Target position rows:
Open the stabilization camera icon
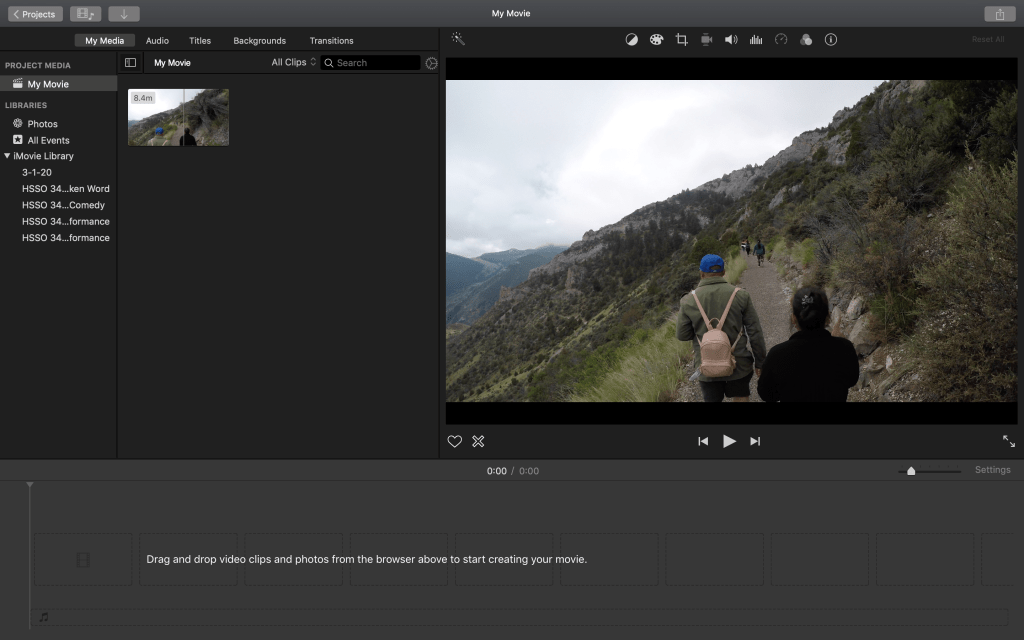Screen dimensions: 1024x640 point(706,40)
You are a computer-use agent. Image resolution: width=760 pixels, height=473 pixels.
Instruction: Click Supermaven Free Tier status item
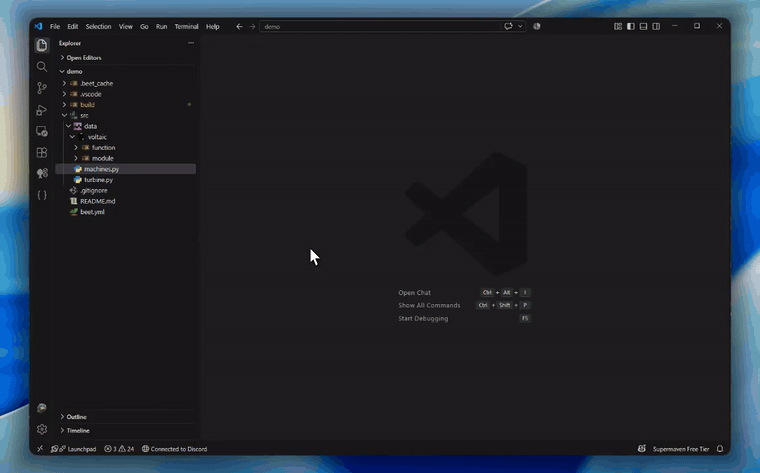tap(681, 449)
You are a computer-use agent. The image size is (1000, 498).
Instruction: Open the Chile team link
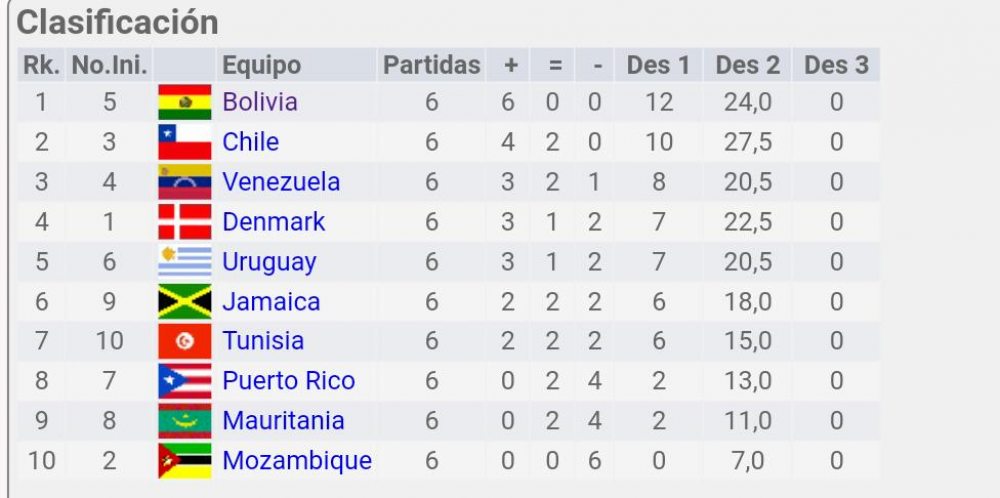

> What is needed
Copy out the part of the rows above that opens with the line containing "You are a computer-use agent. The" and runs through the end of the rows, leaving out the pictures.

> In response
You are a computer-use agent. The image size is (1000, 498).
Instruction: Open the Chile team link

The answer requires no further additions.